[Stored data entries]
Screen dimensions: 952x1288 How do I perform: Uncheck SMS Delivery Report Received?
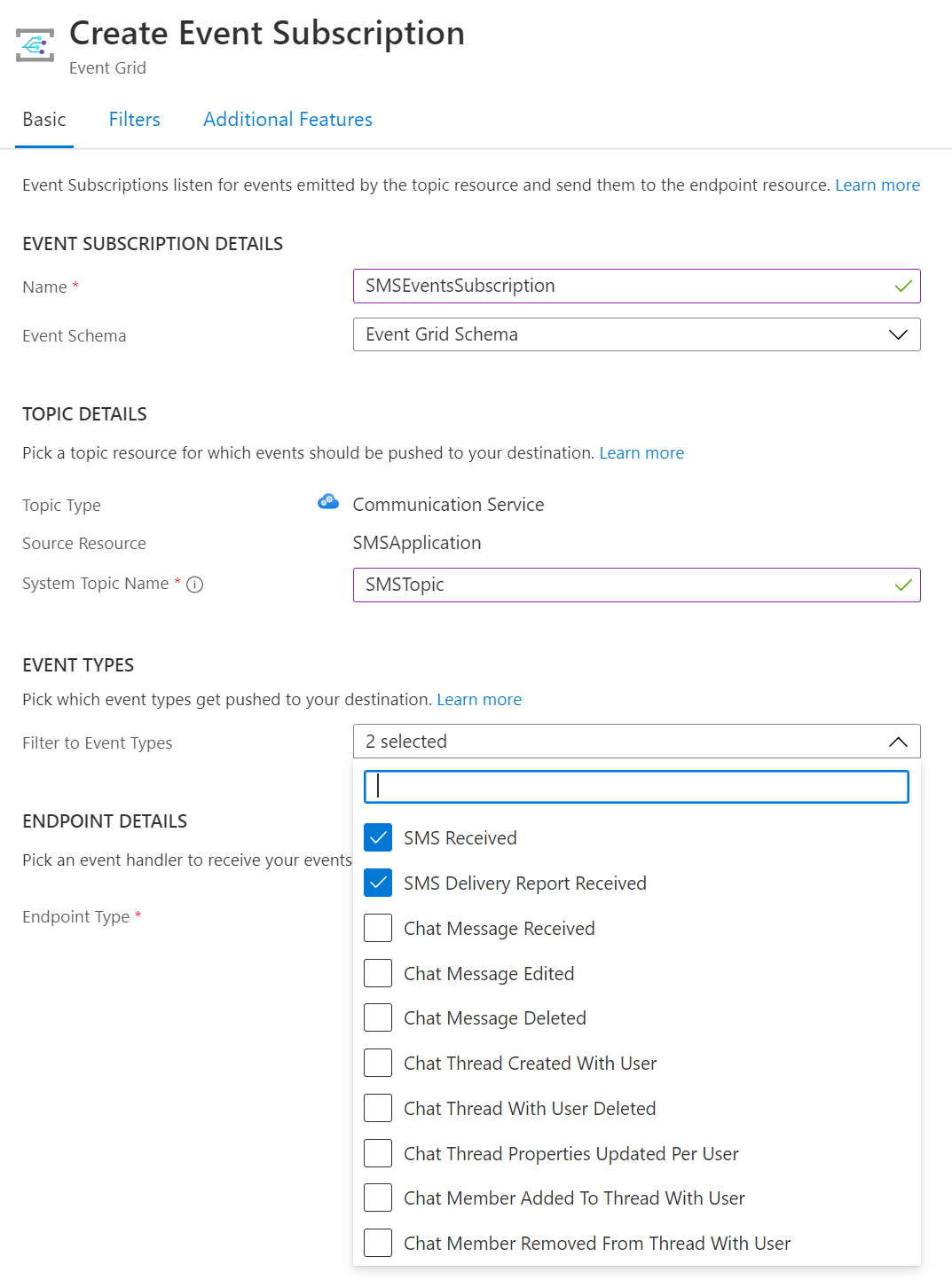tap(378, 883)

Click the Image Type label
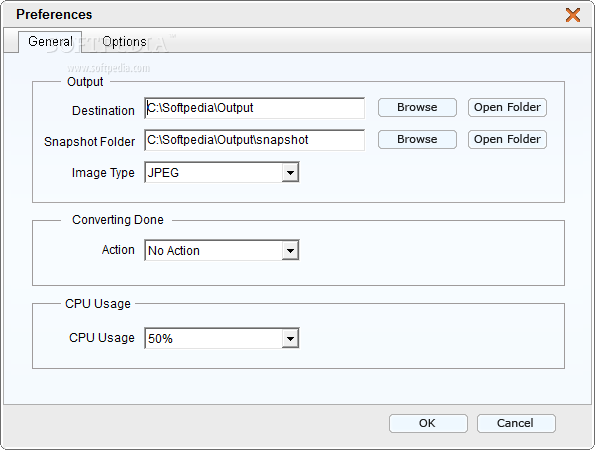coord(103,173)
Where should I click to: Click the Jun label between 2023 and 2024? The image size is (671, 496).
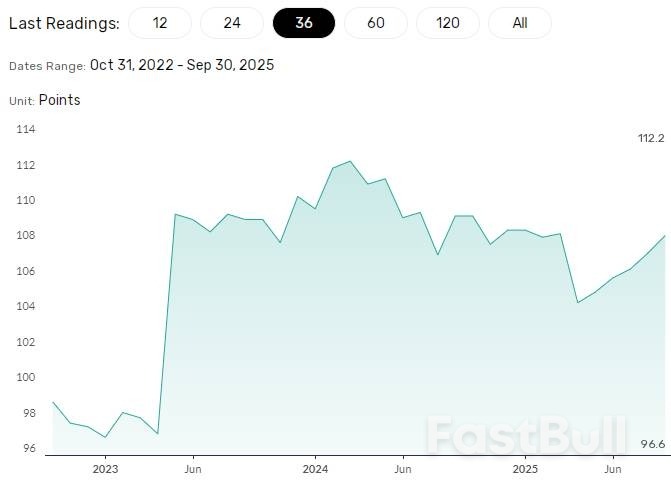click(x=193, y=468)
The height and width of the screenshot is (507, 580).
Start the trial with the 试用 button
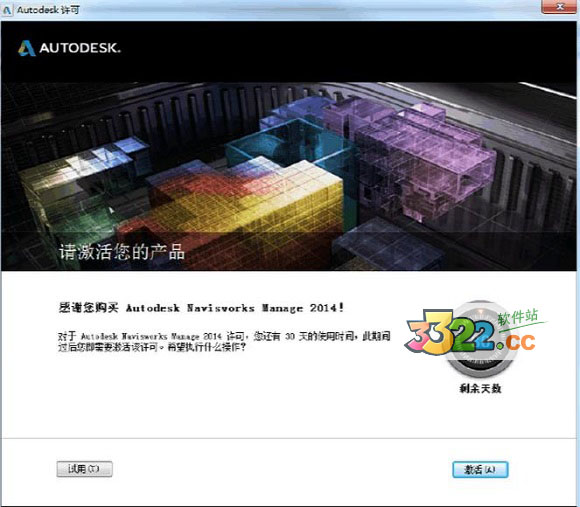[x=84, y=469]
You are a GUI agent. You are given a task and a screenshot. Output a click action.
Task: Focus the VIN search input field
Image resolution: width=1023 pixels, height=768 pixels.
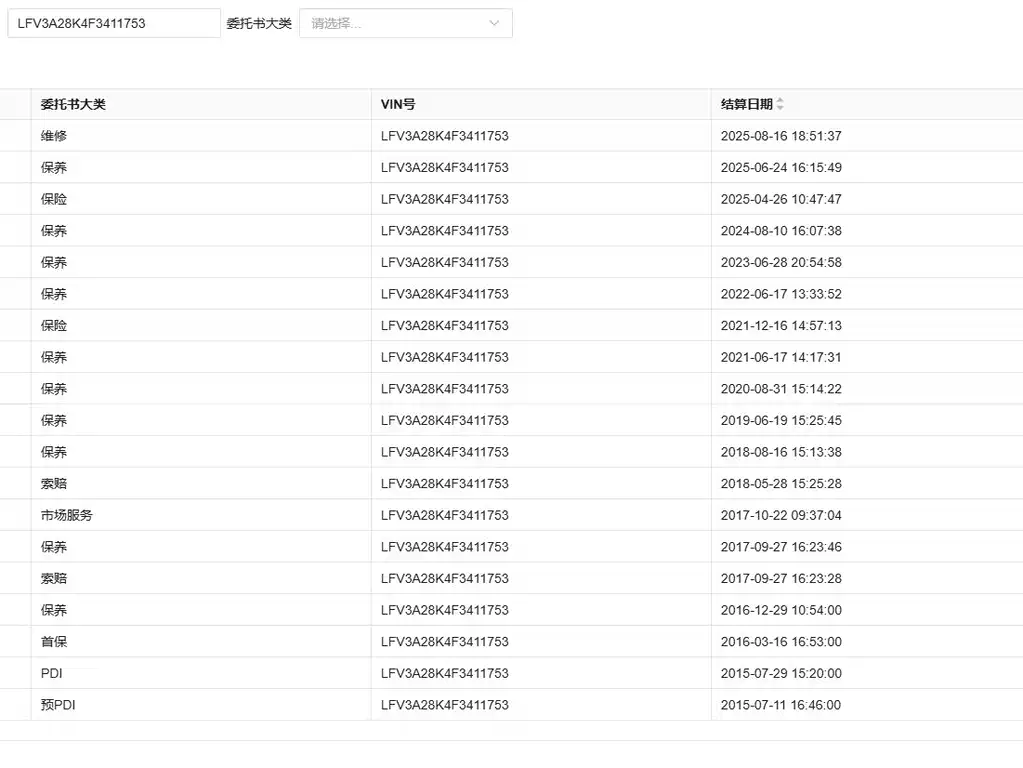coord(114,23)
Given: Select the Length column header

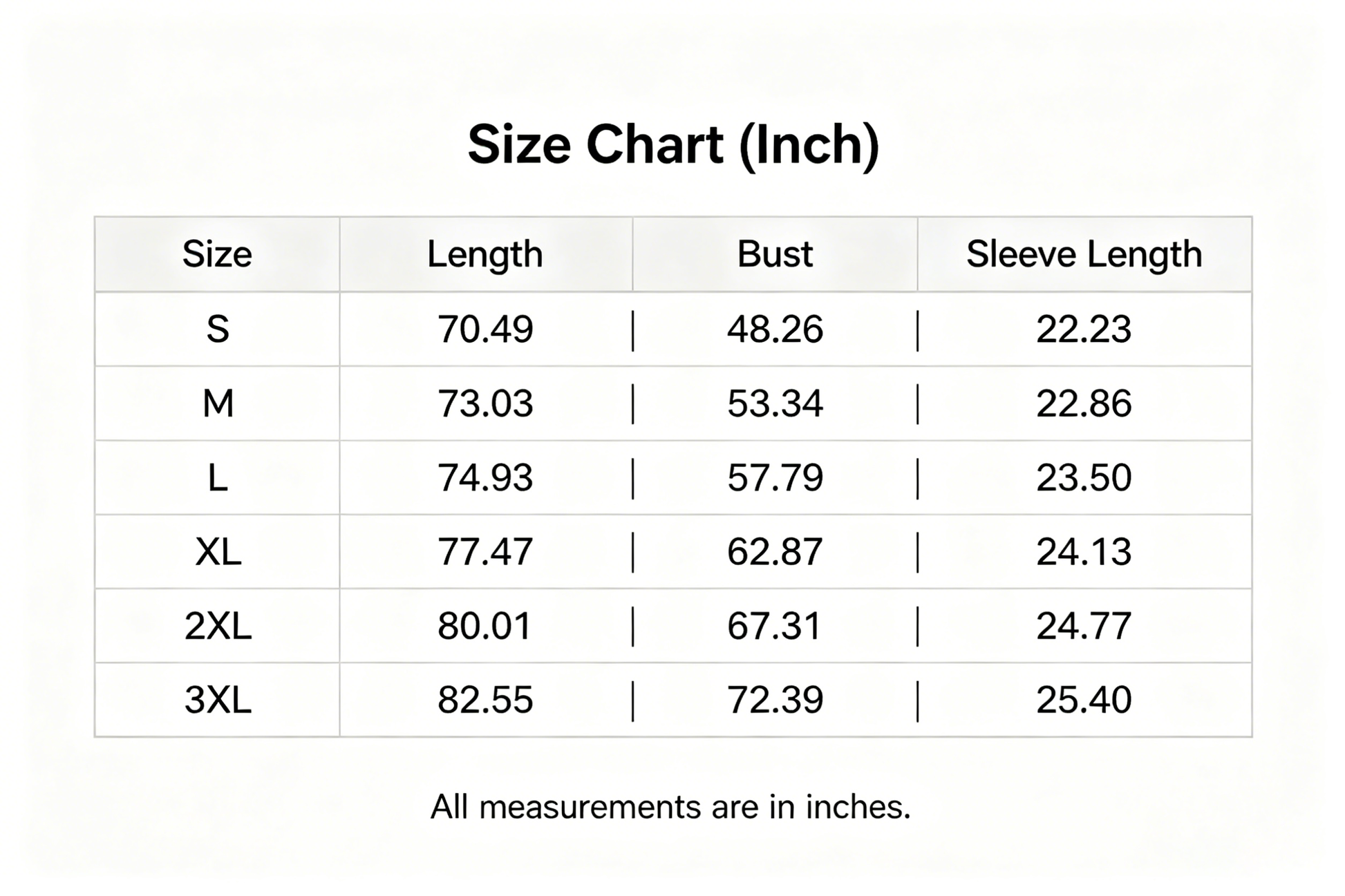Looking at the screenshot, I should coord(485,255).
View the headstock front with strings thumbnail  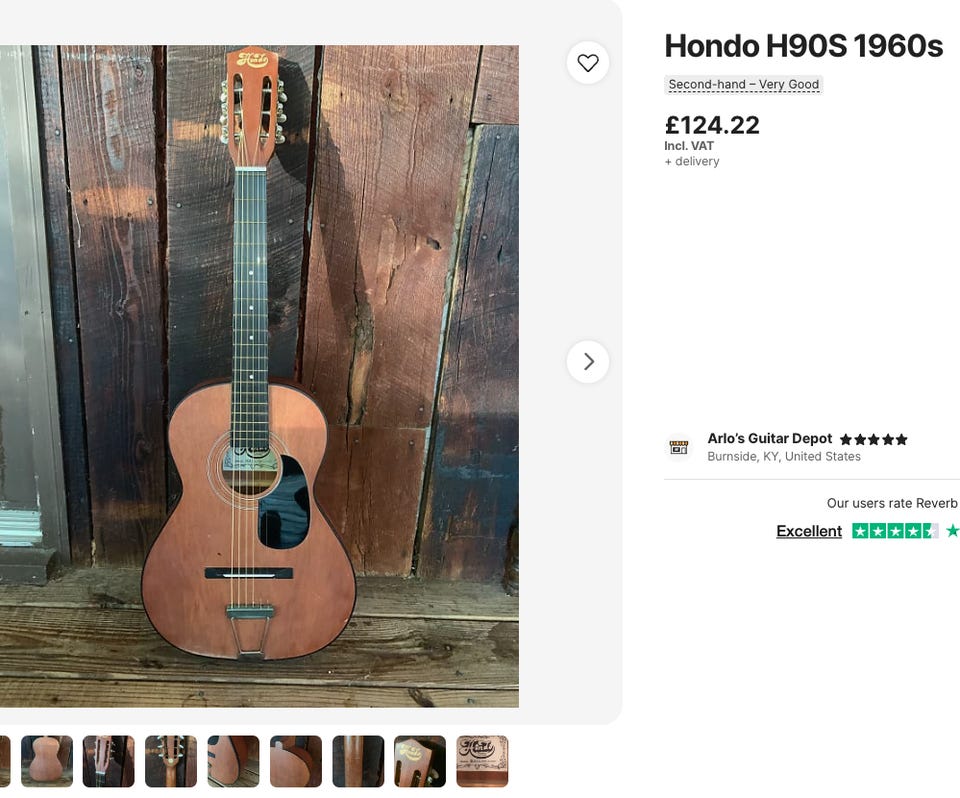[109, 761]
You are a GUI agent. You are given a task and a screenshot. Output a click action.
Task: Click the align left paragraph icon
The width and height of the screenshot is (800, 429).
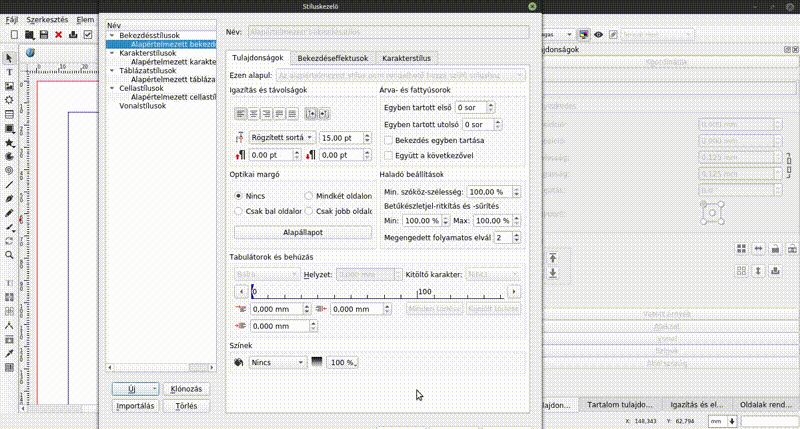coord(240,114)
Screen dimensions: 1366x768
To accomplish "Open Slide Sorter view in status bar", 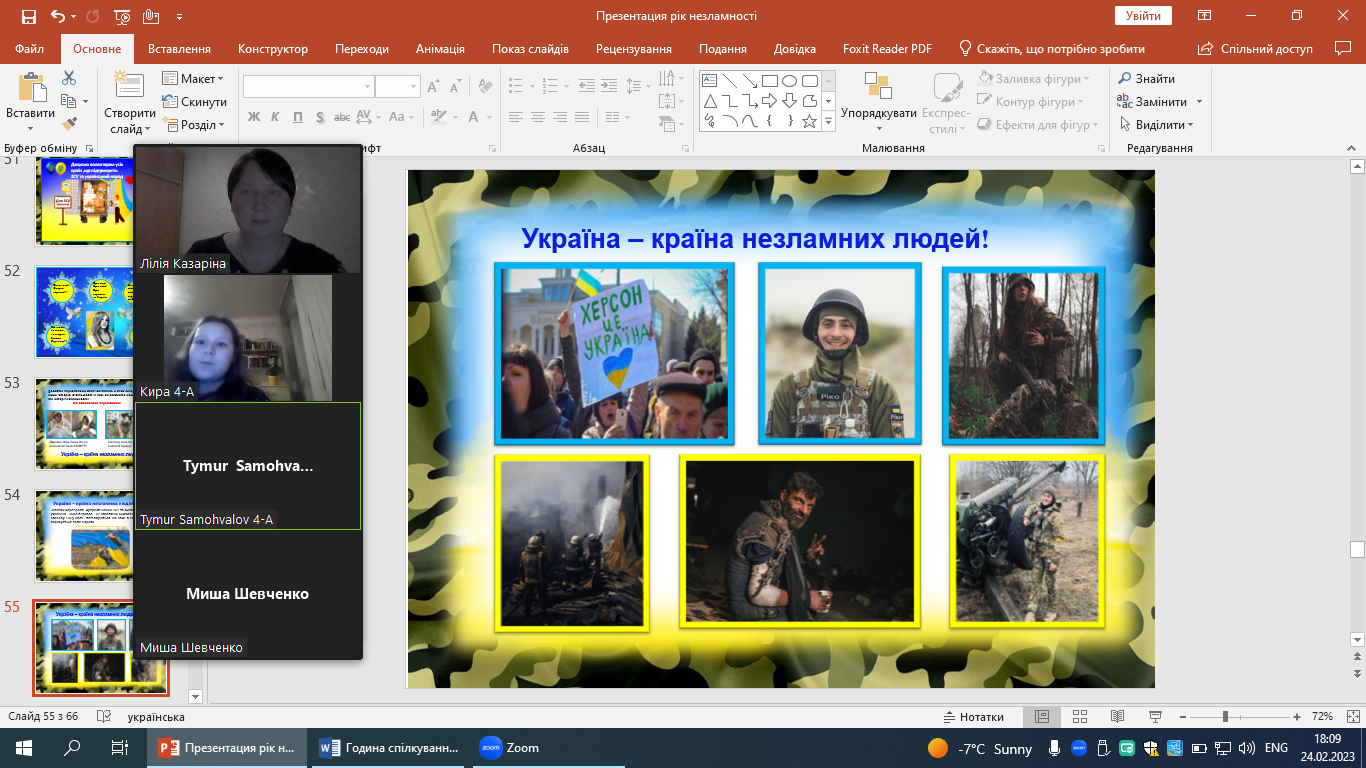I will tap(1079, 717).
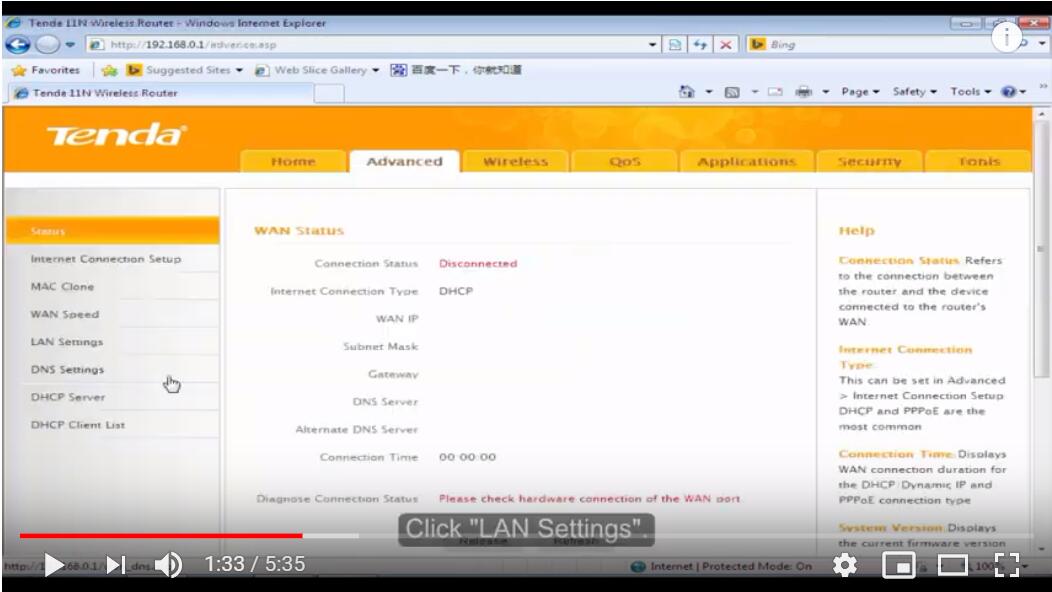Viewport: 1052px width, 592px height.
Task: Expand the Page dropdown menu
Action: 859,92
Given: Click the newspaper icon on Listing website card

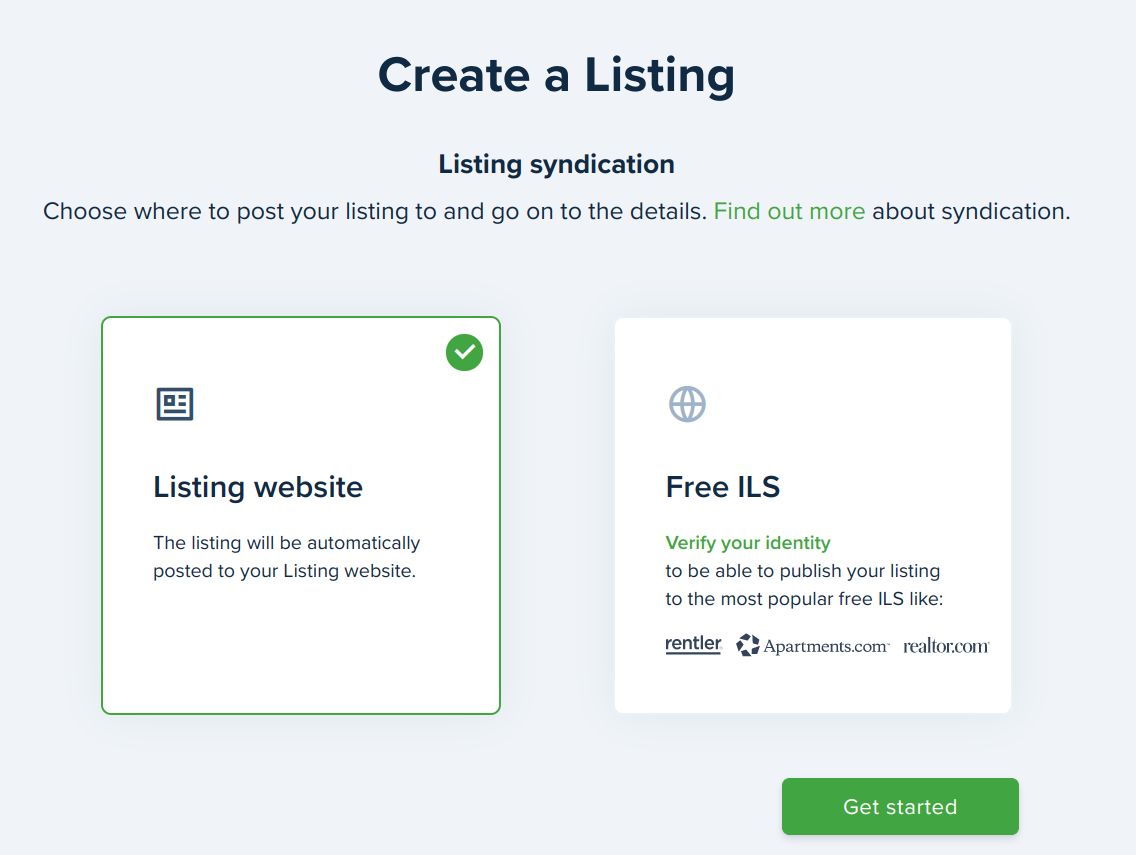Looking at the screenshot, I should (x=175, y=404).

TASK: Give back, word for word, the lines from the line that contains "Given: Click the" through the last line of the records, with no pictures and nothing else.

COMPLETED EXERCISE:
Given: Click the newspaper icon on Listing website card

Looking at the screenshot, I should (x=175, y=404).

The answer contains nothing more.